DEUXIÈME SECTION
DÉCISION[Note1]
SUR LA RECEVABILITÉ
de la requête n° 45854/99
présentée par Francesco Savino
contre l’Italie
La Cour européenne des Droits de l’Homme (deuxième section), siégeant le 28 octobre 1999 en une chambre composée de
M.C. Rozakis, président,
M.M. Fischbach,
M.B. Conforti,
M.G. Bonello,
MmeV. Strážnická,
M.P. Lorenzen,
MmeM. Tsatsa-Nikolovska, juges,
et deM.E. Fribergh, greffier de section ;
Vu la requête introduite le 27 décembre 1993 et enregistrée le 2 février 1999 ;
Après avoir délibéré, rend la décision suivante :
EN FAIT
Le requérant est un ressortissant italien, né en 1944 et résidant à Salerne.
Le 13 novembre 1991, le requérant déposa une plainte pénale à l’encontre de MM. M. et D., respectivement maire et maire adjoint de O. A l’audience du 8 novembre 1995, le requérant se constitua partie civile dans la procédure pénale pendante devant le tribunal de Salerne ayant pour objet la dénonciation de faits constitutifs des délits de concussion et abus de fonctions à la charge des deux fonctionnaires. Des sept audiences qui eurent lieu entre le 1er décembre 1995 et le 15 juin 1996, cinq concernèrent des moyens de preuves tels que l'audition de témoins et la production de documents, une fut renvoyée d'office et la dernière
fut reportée car les prévenus furent renvoyés en jugement. Les audiences des 15 novembre 1996 et 25 novembre 1998 furent renvoyées d'office, en raison de surcharge de travail du tribunal.
La prochaine audience fut fixée au 23 décembre 1999.
EN DROIT
Le premier grief du requérant porte sur la durée de la procédure litigieuse.

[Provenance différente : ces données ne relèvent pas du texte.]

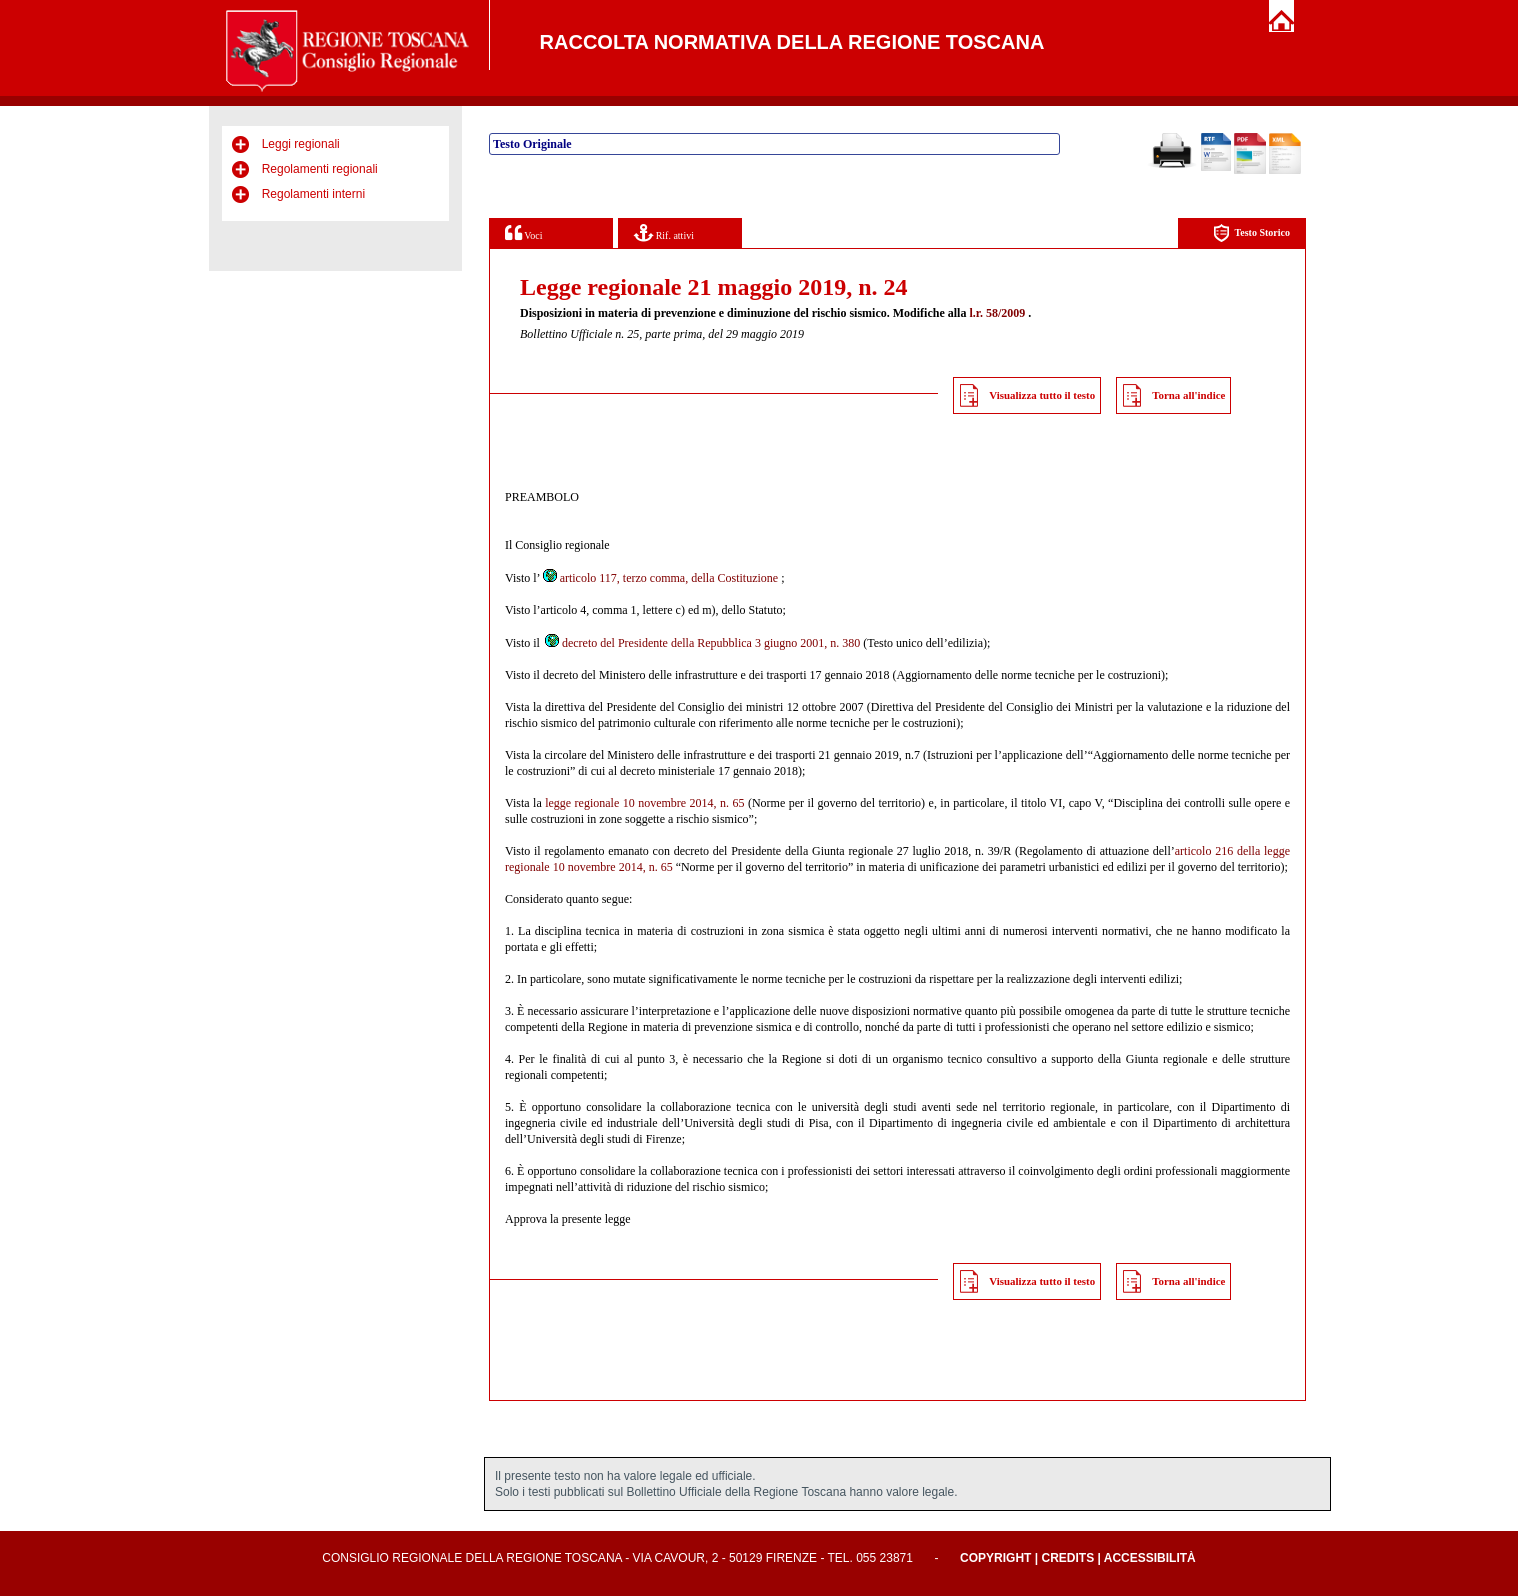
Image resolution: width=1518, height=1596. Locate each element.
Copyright (995, 1558)
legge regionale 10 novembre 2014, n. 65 (644, 803)
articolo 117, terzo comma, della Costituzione (660, 578)
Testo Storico (1251, 233)
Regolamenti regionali (320, 169)
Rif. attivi (664, 232)
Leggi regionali (301, 144)
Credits (1067, 1558)
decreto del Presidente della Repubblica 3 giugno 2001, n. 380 (701, 643)
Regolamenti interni (313, 194)
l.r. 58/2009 (997, 313)
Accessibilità (1150, 1558)
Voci (523, 232)
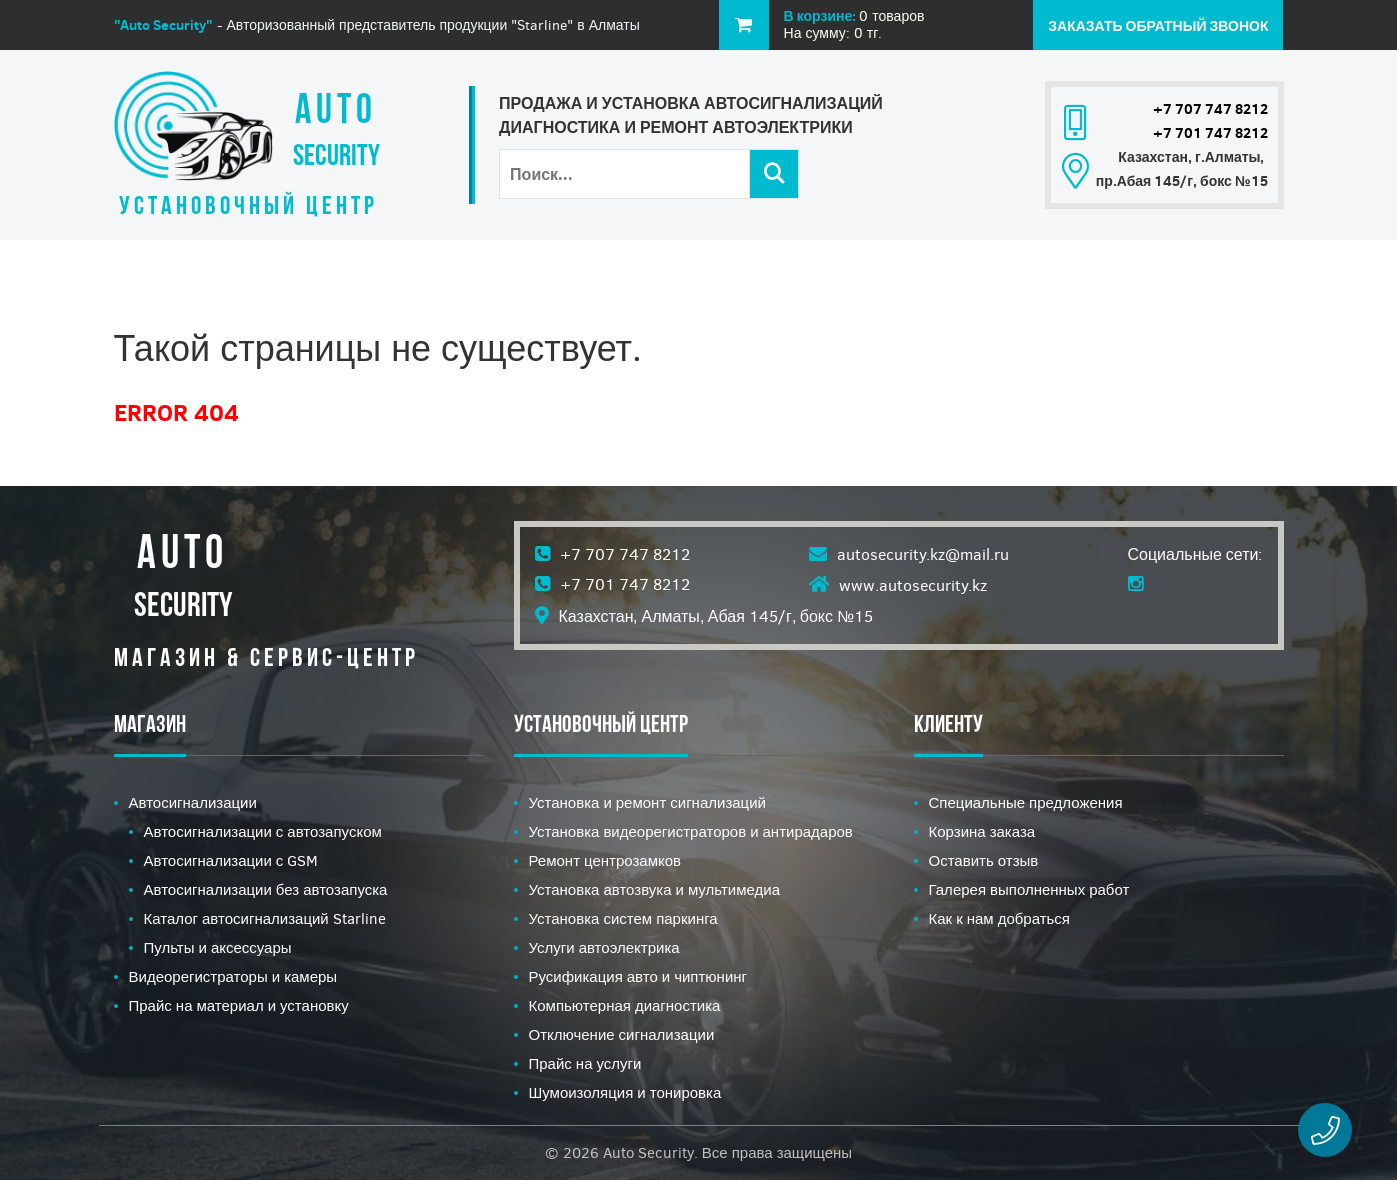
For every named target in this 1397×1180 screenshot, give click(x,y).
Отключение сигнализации (622, 1035)
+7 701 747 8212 (1210, 133)
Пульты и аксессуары (218, 948)
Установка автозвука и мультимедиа (654, 890)
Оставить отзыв (984, 861)
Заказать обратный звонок (1158, 26)
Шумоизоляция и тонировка (625, 1093)
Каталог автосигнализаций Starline (265, 919)
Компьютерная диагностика (625, 1006)
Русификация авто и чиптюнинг (638, 977)
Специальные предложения (1026, 803)
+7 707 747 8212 (1210, 109)
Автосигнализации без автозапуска (266, 890)
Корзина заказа (982, 832)
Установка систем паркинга (623, 919)
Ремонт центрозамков (605, 861)
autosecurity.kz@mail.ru (923, 554)
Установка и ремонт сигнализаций (647, 803)
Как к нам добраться (1000, 919)
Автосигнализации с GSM (231, 861)
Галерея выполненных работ (1029, 890)
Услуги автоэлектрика (604, 948)
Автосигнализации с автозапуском (263, 832)
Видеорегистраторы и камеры (233, 977)
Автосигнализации (193, 803)
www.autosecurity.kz (913, 585)
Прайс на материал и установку (239, 1006)
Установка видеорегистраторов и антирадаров (691, 832)
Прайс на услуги (585, 1064)
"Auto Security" (163, 25)
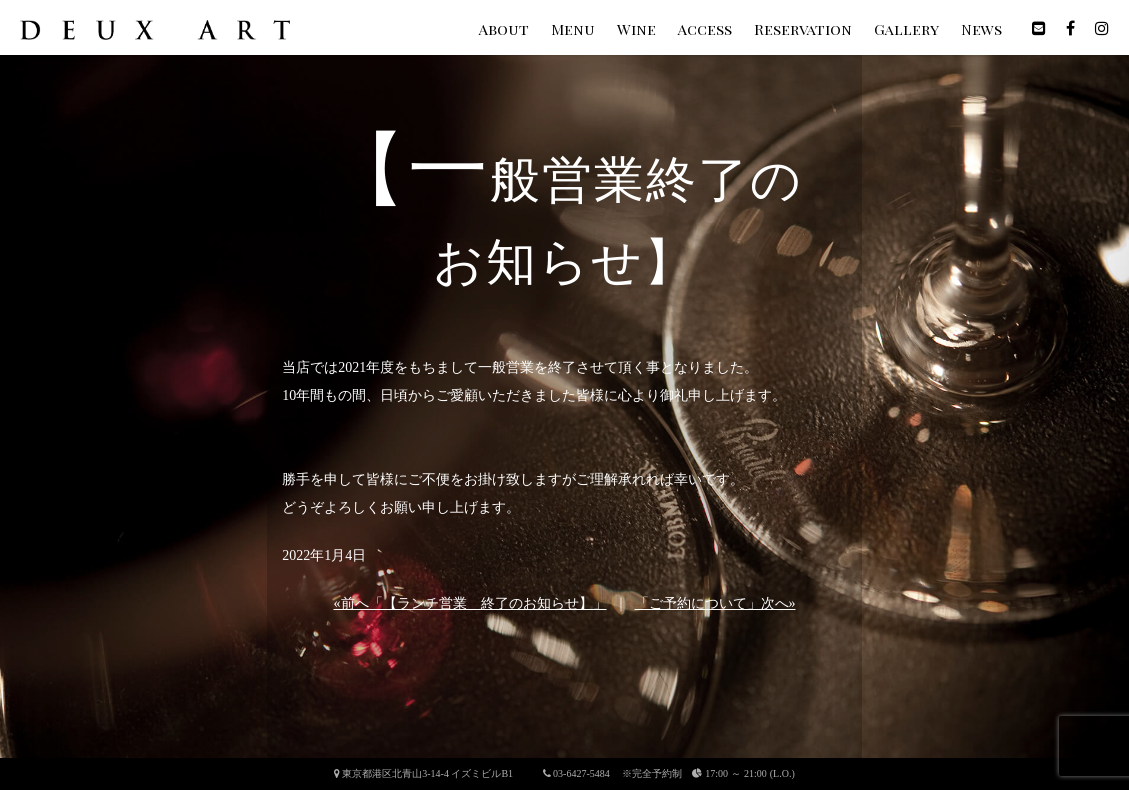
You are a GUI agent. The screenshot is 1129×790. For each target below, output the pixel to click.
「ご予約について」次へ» (715, 603)
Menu (573, 29)
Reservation (803, 29)
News (981, 29)
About (504, 29)
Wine (636, 29)
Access (705, 29)
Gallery (906, 29)
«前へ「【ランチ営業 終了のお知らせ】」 (470, 603)
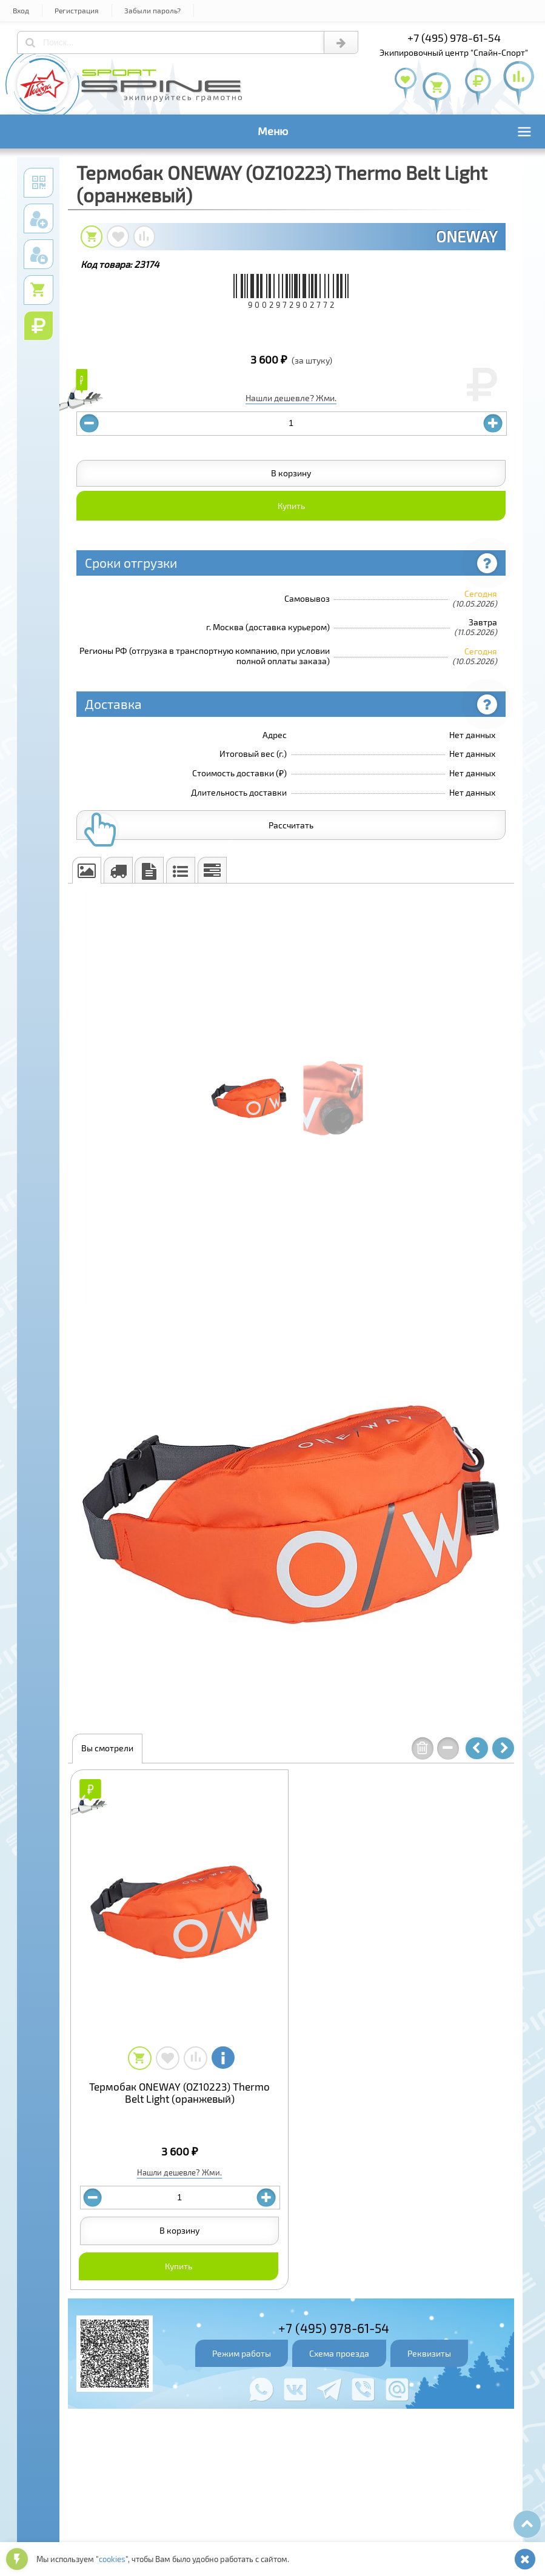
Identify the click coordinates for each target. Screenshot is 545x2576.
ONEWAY (466, 236)
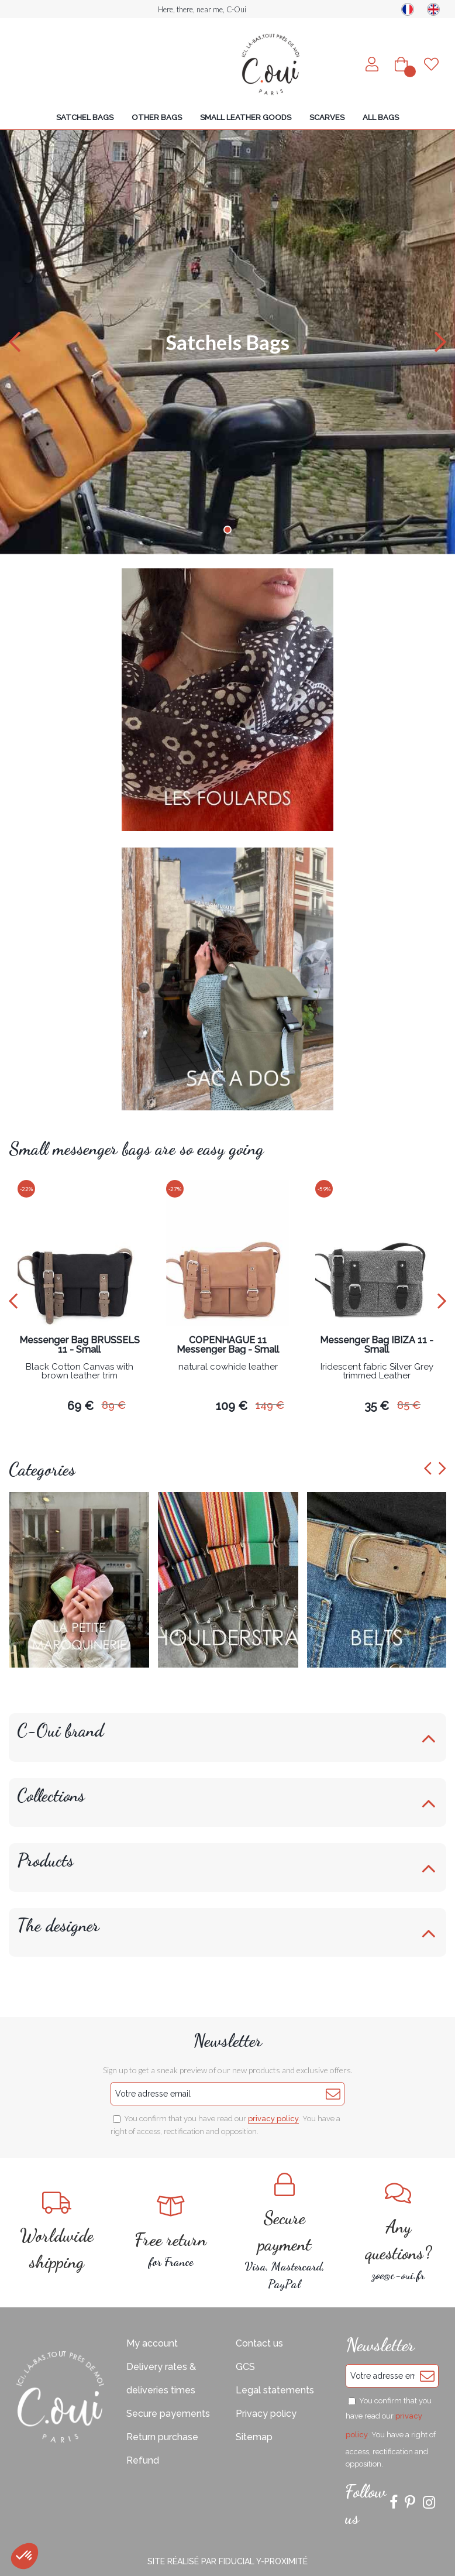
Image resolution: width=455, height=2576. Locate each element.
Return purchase (162, 2437)
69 (80, 1406)
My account (152, 2343)
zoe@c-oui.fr (398, 2231)
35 (376, 1406)
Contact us (259, 2343)
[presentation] (13, 1301)
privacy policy (273, 2118)
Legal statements (275, 2390)
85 (408, 1405)
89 (114, 1405)
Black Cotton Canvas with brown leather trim (79, 1372)
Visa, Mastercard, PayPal (284, 2232)
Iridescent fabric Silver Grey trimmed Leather (376, 1372)
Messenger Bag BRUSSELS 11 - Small (79, 1345)
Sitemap (254, 2437)
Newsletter (227, 2040)
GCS (245, 2366)
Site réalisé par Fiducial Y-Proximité (227, 2561)
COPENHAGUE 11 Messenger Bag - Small (228, 1345)
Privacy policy (266, 2413)
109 (231, 1406)
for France (171, 2231)
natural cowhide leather (228, 1367)
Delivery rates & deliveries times (161, 2378)
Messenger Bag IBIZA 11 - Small (376, 1345)
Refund (142, 2460)
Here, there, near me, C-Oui (202, 9)
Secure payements (168, 2413)
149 (270, 1405)
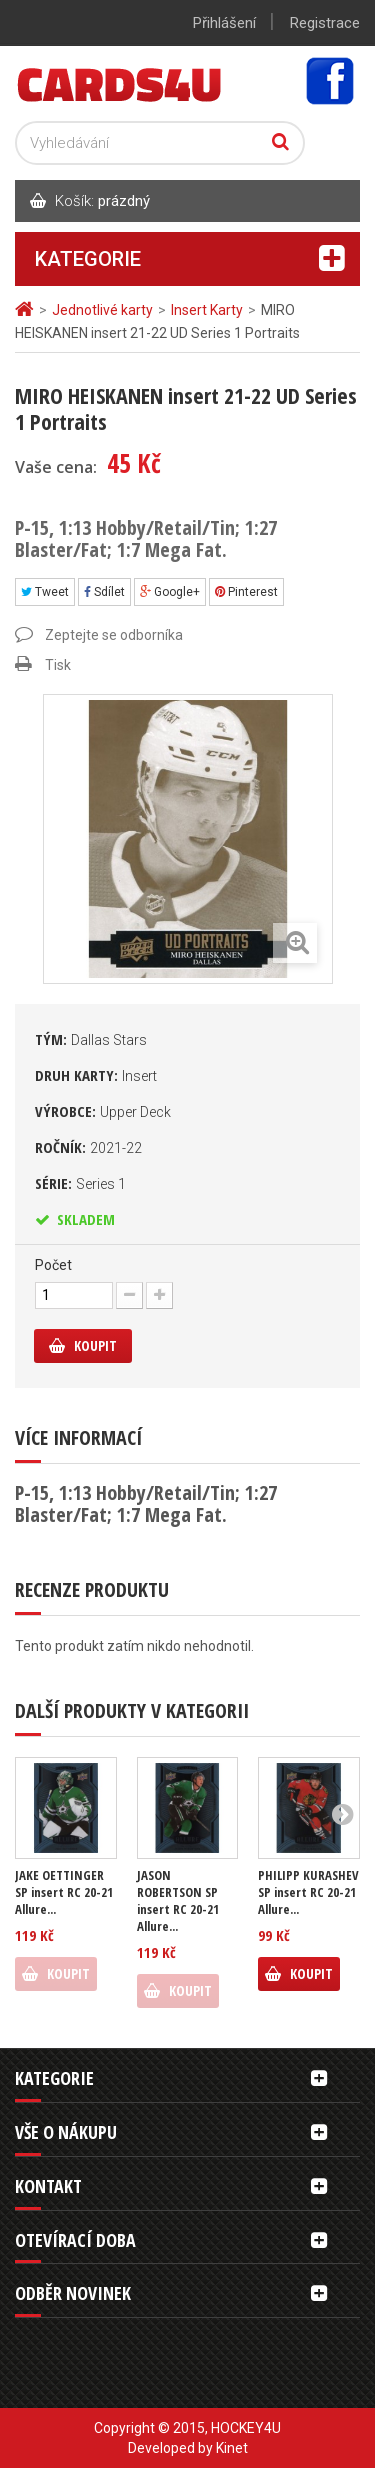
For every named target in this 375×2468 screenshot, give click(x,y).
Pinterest (246, 592)
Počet (53, 1265)
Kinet (232, 2448)
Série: (80, 1183)
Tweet (45, 592)
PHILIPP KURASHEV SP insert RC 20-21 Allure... (308, 1892)
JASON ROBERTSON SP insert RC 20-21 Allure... (178, 1901)
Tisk (58, 665)
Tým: (91, 1039)
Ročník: (88, 1147)
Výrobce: (103, 1111)
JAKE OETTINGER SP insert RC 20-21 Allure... (64, 1892)
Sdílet (104, 592)
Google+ (170, 592)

Cette procédure a débuté, pour les besoins de l’examen de la requête, le 8 novembre 1995 et est à ce jour encore pendante.
Selon le requérant, la durée de la procédure, qui est de plus de trois ans et onze mois, ne répond pas à l’exigence du « délai raisonnable » (article 6 § 1 de la Convention). Le Gouvernement s’oppose à cette thèse.
La Cour estime qu’à la lumière des critères qui se dégagent de sa jurisprudence en matière de « délai raisonnable » (complexité de l’affaire, comportement du requérant et des autorités compétentes et enjeu du litige pour le requérant), et compte tenu de l’ensemble des éléments en sa possession, ce grief doit faire l’objet d’un examen au fond.
Le requérant se plaint également de la violation de l’article 4 de la Convention, assimilant sa position de victime de l’abus de fonction par l’administration publique à de l’esclavage. Le requérant invoque également l’article 14 de la Convention, au motif que les abus à la charge de l’autorité porteraient atteinte à ses droits, tels que reconnus par la Convention. Le requérant invoque, enfin, l’article 1 du Protocole n°1, car, selon lui, lesdits abus ont entraîné la perte de certains de ses biens.
La Cour constate que le requérant n’a pas explicité en quoi il y aurait violation de ces articles. Partant, ces griefs n’ayant pas été étayés, la Cour estime qu’aucune apparence de violation de ces dispositions ne peut être décelée et que ces griefs sont manifestement mal fondés selon l’article 35 § 3 et doivent être rejetés conformément à l’article 35 § 4 de la Convention.
Par ces motifs, la Cour, à l’unanimité,
DÉCLARE LA REQUÊTE RECEVABLE quant aux griefs tirés par le requérant de la durée excessive de la procédure engagée le novembre 1991 devant le tribunal de Salerne, tous moyens de fond réservés ;
DÉCLARE LA REQUÊTE IRRECEVABLE pour le surplus.